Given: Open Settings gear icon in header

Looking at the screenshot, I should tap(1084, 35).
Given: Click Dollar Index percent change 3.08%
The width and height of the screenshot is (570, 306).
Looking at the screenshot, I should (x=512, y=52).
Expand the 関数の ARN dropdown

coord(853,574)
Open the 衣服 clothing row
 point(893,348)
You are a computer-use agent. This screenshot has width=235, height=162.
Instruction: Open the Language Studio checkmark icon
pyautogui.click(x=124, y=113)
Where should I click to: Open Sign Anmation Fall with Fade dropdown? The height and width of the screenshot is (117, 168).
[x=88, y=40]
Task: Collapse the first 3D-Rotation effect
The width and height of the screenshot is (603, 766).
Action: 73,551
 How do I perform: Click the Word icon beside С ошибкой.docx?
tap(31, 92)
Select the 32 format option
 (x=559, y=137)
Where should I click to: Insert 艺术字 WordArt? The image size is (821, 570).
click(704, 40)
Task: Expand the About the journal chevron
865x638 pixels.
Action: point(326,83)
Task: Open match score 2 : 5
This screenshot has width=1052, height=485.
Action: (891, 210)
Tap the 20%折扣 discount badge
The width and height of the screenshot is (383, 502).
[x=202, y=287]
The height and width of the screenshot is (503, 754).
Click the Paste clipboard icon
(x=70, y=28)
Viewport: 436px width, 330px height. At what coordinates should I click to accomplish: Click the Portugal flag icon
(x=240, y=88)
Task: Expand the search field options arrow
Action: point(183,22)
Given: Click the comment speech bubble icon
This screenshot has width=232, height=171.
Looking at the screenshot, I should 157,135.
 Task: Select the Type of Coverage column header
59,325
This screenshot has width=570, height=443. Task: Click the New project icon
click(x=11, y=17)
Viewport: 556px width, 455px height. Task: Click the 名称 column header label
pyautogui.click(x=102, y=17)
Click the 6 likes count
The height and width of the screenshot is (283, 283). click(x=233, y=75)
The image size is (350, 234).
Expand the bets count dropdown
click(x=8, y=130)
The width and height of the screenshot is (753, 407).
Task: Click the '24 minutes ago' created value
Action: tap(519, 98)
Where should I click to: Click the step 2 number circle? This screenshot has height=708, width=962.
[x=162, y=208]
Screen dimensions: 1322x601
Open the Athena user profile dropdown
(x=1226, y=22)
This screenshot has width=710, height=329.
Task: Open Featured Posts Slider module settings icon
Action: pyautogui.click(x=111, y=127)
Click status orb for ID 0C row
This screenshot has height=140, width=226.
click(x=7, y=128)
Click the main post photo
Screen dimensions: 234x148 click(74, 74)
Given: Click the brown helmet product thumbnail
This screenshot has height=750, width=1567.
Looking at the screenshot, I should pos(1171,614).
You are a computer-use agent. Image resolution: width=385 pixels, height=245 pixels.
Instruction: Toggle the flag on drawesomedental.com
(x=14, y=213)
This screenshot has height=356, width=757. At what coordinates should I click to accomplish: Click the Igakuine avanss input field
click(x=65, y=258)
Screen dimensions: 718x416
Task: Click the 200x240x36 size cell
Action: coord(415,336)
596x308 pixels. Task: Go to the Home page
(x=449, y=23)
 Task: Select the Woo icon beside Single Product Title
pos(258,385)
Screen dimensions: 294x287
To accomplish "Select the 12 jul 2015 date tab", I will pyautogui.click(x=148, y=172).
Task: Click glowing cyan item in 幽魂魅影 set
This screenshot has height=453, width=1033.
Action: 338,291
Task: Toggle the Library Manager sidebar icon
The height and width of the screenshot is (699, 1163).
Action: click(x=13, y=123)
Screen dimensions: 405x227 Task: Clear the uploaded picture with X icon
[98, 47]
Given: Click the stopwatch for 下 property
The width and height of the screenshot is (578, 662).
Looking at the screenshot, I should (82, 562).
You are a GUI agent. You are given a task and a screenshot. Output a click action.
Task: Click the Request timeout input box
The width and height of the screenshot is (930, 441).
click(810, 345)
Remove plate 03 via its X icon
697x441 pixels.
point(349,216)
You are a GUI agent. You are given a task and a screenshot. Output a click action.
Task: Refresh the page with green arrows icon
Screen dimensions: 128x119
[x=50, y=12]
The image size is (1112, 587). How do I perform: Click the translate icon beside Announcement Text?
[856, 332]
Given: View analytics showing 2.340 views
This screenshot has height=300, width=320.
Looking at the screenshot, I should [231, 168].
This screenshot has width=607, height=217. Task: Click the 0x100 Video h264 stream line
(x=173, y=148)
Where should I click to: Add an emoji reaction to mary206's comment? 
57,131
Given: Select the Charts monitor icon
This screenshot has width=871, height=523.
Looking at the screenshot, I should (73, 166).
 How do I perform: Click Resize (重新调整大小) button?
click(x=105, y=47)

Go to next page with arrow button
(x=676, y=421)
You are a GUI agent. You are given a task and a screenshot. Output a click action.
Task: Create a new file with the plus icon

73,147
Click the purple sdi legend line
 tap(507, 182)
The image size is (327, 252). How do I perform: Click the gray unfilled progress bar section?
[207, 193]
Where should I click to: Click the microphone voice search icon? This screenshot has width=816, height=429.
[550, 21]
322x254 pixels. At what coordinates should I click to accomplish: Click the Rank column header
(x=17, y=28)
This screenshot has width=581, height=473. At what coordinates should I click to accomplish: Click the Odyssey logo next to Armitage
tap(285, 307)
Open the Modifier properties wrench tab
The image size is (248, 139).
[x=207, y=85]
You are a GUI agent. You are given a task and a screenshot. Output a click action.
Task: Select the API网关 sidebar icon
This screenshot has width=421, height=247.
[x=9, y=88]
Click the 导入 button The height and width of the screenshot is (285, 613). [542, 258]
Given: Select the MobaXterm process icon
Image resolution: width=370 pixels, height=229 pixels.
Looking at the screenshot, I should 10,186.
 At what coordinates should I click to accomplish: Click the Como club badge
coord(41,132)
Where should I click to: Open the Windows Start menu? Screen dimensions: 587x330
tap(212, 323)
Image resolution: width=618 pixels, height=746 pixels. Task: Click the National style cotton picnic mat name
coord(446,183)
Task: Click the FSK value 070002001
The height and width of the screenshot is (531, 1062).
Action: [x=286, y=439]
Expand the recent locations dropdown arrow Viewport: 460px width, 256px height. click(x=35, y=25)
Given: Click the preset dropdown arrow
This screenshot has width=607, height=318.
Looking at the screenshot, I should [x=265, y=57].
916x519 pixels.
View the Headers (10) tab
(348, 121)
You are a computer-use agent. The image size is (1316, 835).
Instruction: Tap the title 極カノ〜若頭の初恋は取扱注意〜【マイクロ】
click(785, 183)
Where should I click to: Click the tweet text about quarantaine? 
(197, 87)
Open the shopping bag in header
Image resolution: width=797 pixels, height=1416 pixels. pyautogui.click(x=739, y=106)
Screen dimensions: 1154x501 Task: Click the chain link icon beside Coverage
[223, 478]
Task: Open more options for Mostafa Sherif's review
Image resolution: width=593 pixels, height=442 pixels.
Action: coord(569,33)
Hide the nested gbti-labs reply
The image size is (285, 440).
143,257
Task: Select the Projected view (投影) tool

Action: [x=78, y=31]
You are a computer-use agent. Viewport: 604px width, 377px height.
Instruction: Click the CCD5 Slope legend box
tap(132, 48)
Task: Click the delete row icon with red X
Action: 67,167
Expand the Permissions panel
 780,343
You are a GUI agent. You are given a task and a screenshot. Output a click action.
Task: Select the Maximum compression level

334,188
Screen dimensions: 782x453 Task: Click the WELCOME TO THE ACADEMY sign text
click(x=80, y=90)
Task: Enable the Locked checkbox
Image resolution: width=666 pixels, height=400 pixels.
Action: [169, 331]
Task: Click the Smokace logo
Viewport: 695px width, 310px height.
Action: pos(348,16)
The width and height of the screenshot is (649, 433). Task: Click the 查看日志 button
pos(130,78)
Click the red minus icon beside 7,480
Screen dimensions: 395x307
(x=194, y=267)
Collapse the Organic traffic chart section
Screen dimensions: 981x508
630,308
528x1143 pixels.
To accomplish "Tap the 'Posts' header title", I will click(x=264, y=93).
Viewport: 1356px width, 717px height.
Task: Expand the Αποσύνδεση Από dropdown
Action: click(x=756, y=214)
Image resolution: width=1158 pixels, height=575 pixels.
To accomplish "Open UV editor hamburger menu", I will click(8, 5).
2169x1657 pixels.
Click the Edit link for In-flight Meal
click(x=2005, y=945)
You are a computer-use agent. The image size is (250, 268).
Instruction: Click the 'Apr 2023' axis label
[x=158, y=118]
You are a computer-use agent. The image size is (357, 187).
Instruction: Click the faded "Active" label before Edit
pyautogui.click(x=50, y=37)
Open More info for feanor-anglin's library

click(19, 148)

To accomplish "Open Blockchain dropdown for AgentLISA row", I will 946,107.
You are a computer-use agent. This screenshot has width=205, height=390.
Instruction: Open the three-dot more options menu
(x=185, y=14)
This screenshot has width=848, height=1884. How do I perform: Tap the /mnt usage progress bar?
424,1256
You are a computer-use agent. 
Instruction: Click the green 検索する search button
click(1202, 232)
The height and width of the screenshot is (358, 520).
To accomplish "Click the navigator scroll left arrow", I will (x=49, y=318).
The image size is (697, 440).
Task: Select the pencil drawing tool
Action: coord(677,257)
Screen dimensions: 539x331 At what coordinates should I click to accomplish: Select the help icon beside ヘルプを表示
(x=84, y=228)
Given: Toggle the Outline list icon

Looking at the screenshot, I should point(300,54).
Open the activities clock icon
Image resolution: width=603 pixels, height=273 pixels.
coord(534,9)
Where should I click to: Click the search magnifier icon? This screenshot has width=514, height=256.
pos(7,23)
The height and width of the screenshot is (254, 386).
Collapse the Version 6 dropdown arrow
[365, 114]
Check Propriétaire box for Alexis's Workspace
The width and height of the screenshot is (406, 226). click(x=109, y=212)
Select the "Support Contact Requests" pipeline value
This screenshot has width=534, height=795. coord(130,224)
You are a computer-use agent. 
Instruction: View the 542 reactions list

════════════════════

| DIRECTIONS FOR THIS TASK |
From the material above, set down exactly the lines between the line holding "Expand the Permissions panel" and the line holding "The height and width of the screenshot is (358, 520).", inclusive. Include nothing else.

| TASK SOLUTION |
Expand the Permissions panel
 780,343
You are a GUI agent. You are given a task and a screenshot. Output a click action.
Task: Select the Maximum compression level

334,188
Screen dimensions: 782x453 Task: Click the WELCOME TO THE ACADEMY sign text
click(x=80, y=90)
Task: Enable the Locked checkbox
Image resolution: width=666 pixels, height=400 pixels.
Action: [169, 331]
Task: Click the Smokace logo
Viewport: 695px width, 310px height.
Action: pos(348,16)
The width and height of the screenshot is (649, 433). Task: Click the 查看日志 button
pos(130,78)
Click the red minus icon beside 7,480
Screen dimensions: 395x307
(x=194, y=267)
Collapse the Organic traffic chart section
Screen dimensions: 981x508
630,308
528x1143 pixels.
To accomplish "Tap the 'Posts' header title", I will click(x=264, y=93).
Viewport: 1356px width, 717px height.
Task: Expand the Αποσύνδεση Από dropdown
Action: click(x=756, y=214)
Image resolution: width=1158 pixels, height=575 pixels.
To accomplish "Open UV editor hamburger menu", I will click(8, 5).
2169x1657 pixels.
Click the Edit link for In-flight Meal
click(x=2005, y=945)
You are a computer-use agent. The image size is (250, 268).
Instruction: Click the 'Apr 2023' axis label
[x=158, y=118]
You are a computer-use agent. The image size is (357, 187).
Instruction: Click the faded "Active" label before Edit
pyautogui.click(x=50, y=37)
Open More info for feanor-anglin's library

click(19, 148)

To accomplish "Open Blockchain dropdown for AgentLISA row", I will 946,107.
You are a computer-use agent. This screenshot has width=205, height=390.
Instruction: Open the three-dot more options menu
(x=185, y=14)
This screenshot has width=848, height=1884. How do I perform: Tap the /mnt usage progress bar?
424,1256
You are a computer-use agent. 
Instruction: Click the green 検索する search button
click(1202, 232)
The height and width of the screenshot is (358, 520).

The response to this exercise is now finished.